Et, comme la porte s’ouvrait, les deux enfants, instinctivement, se séparèrent. Philippe Savitch Bourine entra dans la pièce en se dandinant un peu. C’était un homme de haute taille, au visage pincé et aux yeux gris, durs et rapides, comme des billes d’acier.

— Les voilà, les deux compères ! s’écria-t-il sur un ton faussement jovial. Alors, tu as passé une bonne nuit, Michel ? Et mon fils t’a déjà raconté son premier lot de balivernes ?

— Nous avons parlé de nos études, dit Volodia avec componction.

Michel, qui n’avait jamais menti à son père, rougit jusqu’aux oreilles et baissa la tête.

— De vos études ? très bien… très bien… Je veux que ça marche comme à la baguette. De bonnes notes. Des rapports parfaits. Sinon, j’interviens pour qu’on vous visse l’un et l’autre.

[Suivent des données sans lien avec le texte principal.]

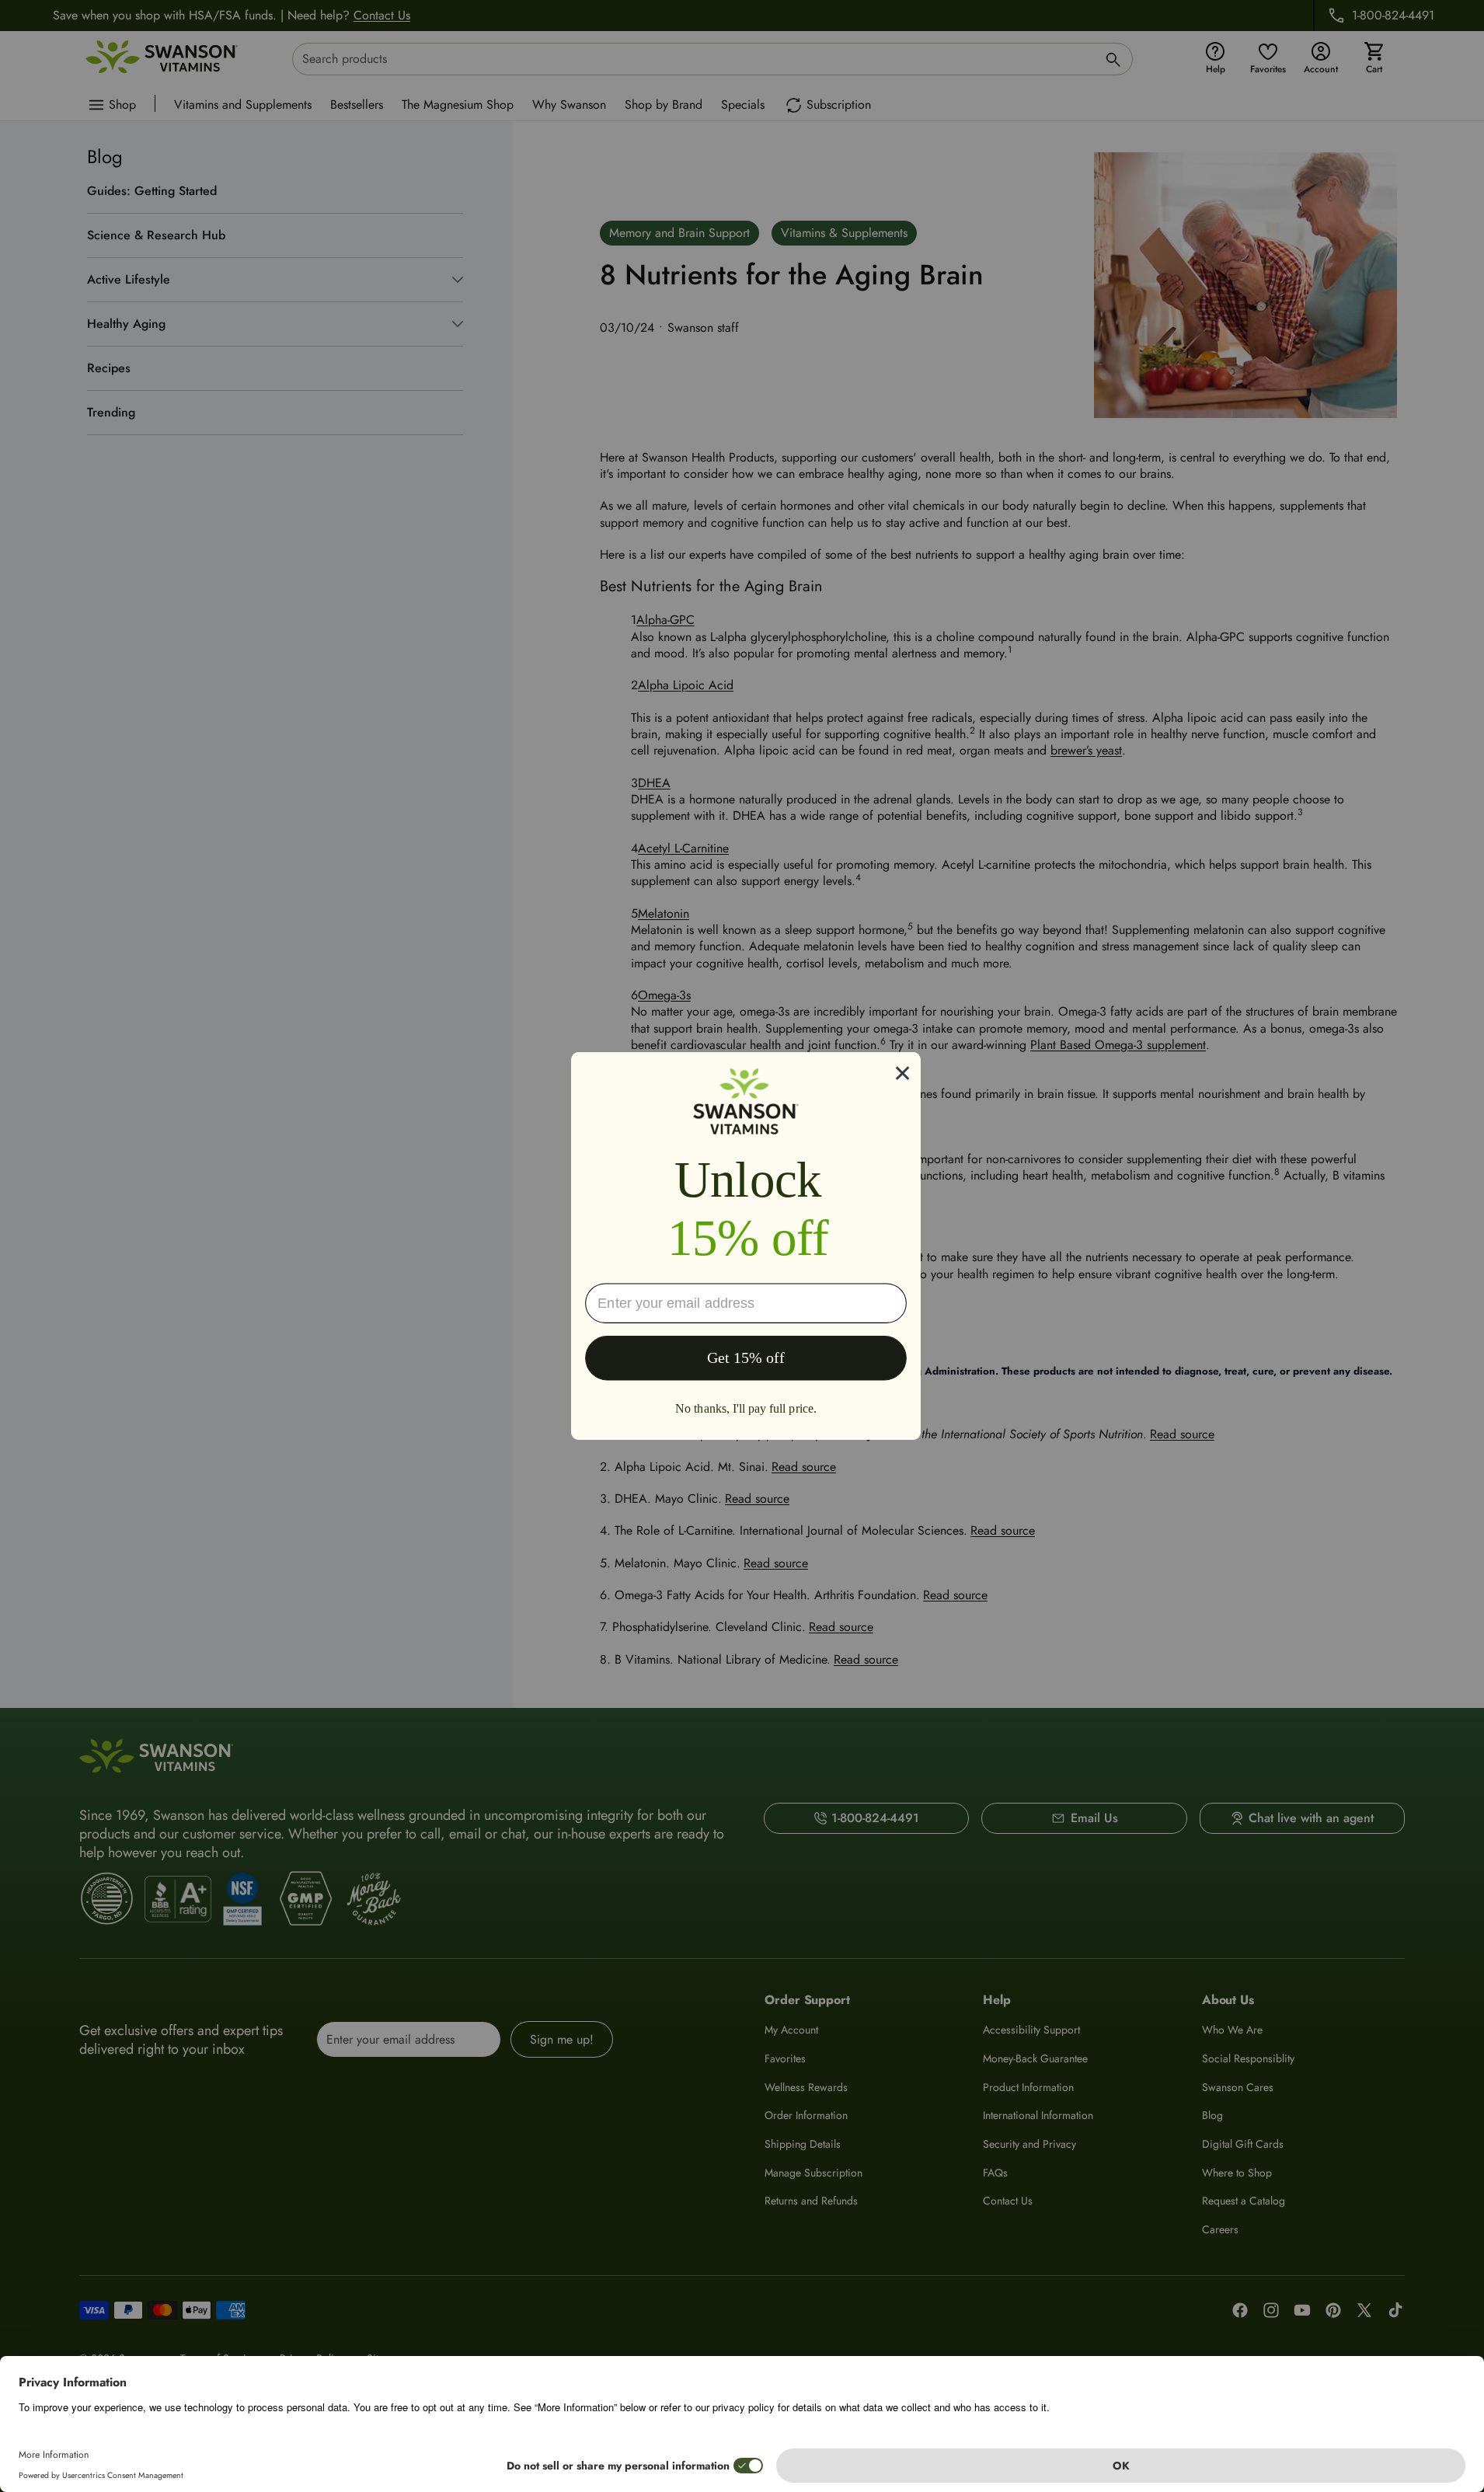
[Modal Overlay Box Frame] (746, 1246)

Il renifla d’un air important et se frotta les mains comme sous le jet d’un robinet imaginaire.

— La jeunesse doit travailler ! Une, deux ! Et être correcte. Boutonne-moi cette tunique, Volodia. Et ne te ronge pas les ongles, sinon… je te visse…

Il lança ses prunelles à droite, à gauche, renifla encore et ajouta :

— Vous avez dix minutes avant qu’on se mette à table. Puis vous examinerez votre programme de cet hiver avec M. Lebègue. Quelle heure est-il à ta montre, Volodia ?

— Deux heures cinq.

— Elle retarde de cinq minutes. Ce n’est pas la peine que je t’offre une montre en or pour ton anniversaire, si tu n’en prends pas soin. La prochaine fois, je la confisquerai…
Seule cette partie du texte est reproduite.